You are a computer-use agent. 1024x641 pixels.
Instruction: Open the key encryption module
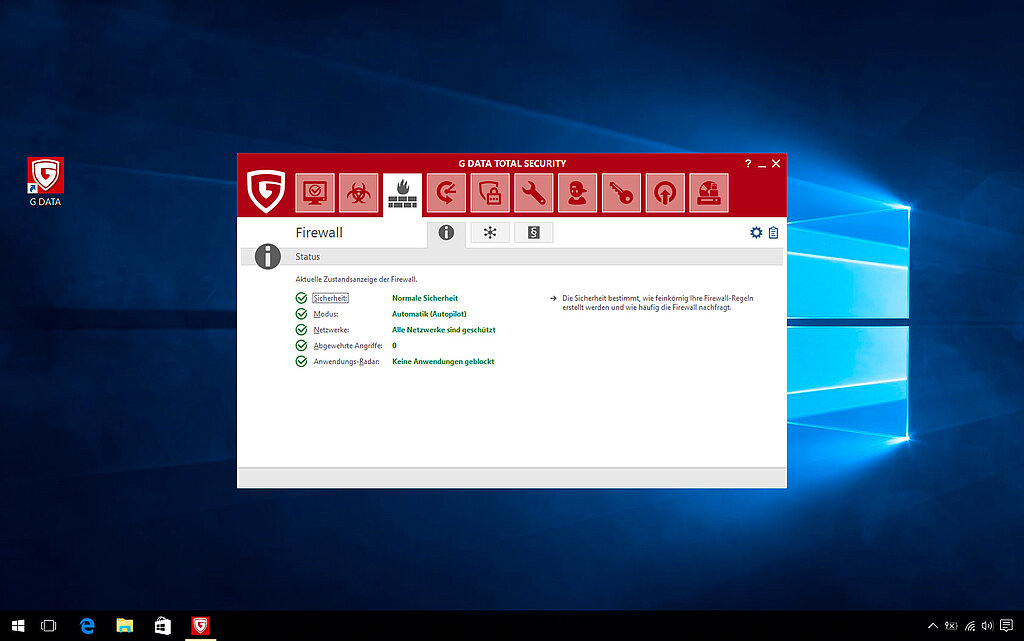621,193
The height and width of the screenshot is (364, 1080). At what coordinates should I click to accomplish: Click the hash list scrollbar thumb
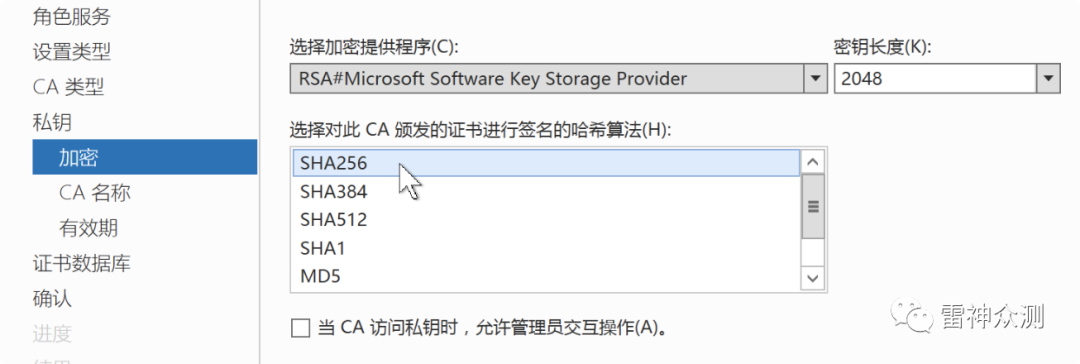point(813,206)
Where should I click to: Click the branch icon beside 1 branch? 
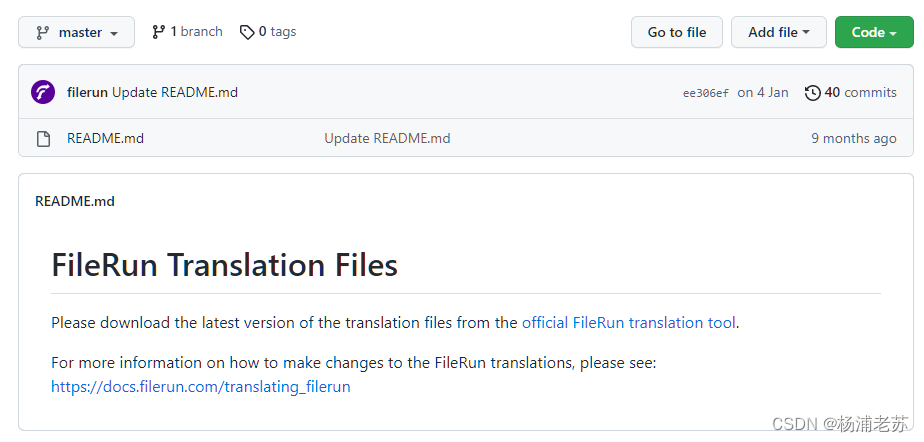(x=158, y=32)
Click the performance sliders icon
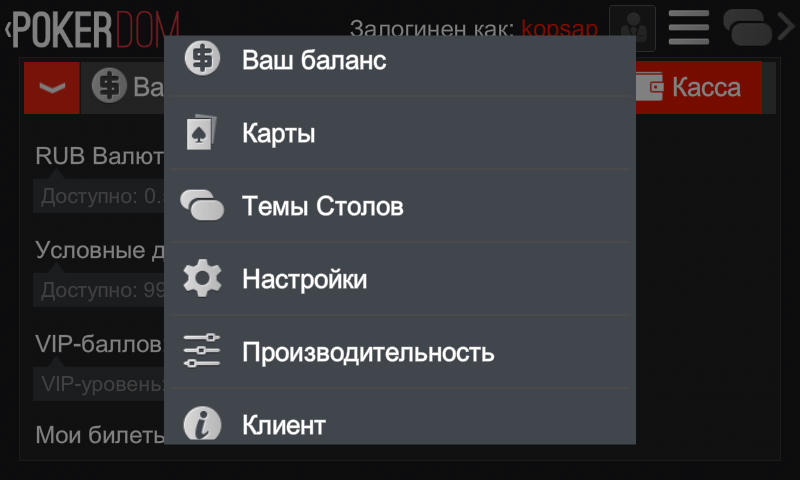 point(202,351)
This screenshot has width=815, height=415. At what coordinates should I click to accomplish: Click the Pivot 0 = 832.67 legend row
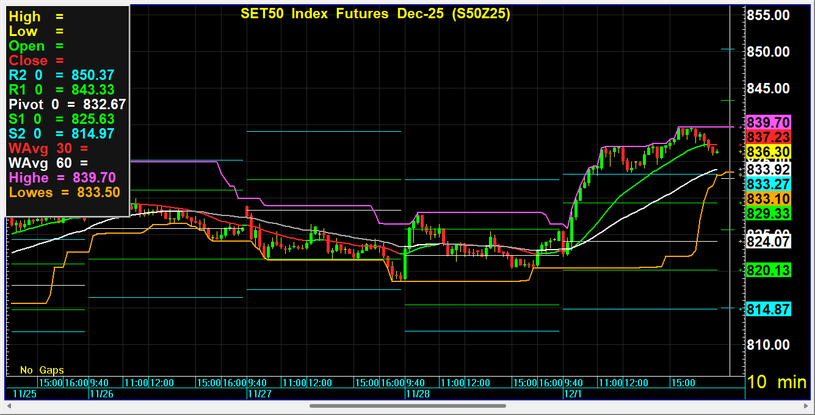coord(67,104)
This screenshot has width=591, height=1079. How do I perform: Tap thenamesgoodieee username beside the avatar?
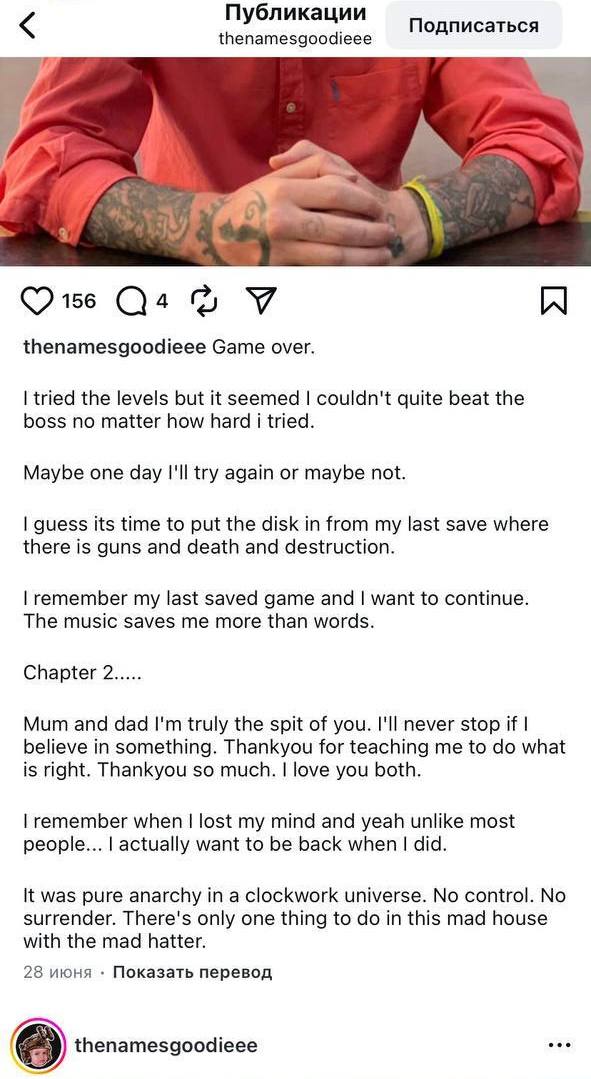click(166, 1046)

○ ○ ○

## Assignment
Print every line of the material above exactly as it reads, skipping the pictures.

## Result for this exercise
You are a computer-use agent. 1024x641 pixels.
Instruction: Open the key encryption module
621,193
The height and width of the screenshot is (364, 1080). At what coordinates should I click to accomplish: Click the hash list scrollbar thumb
point(813,206)
Where should I click to: Click the branch icon beside 1 branch? 
(x=158, y=32)
Click the performance sliders icon
 point(202,351)
This screenshot has width=815, height=415. At what coordinates should I click to accomplish: Click the Pivot 0 = 832.67 legend row
coord(67,104)
This screenshot has width=591, height=1079. How do I perform: Tap thenamesgoodieee username beside the avatar?
click(166, 1046)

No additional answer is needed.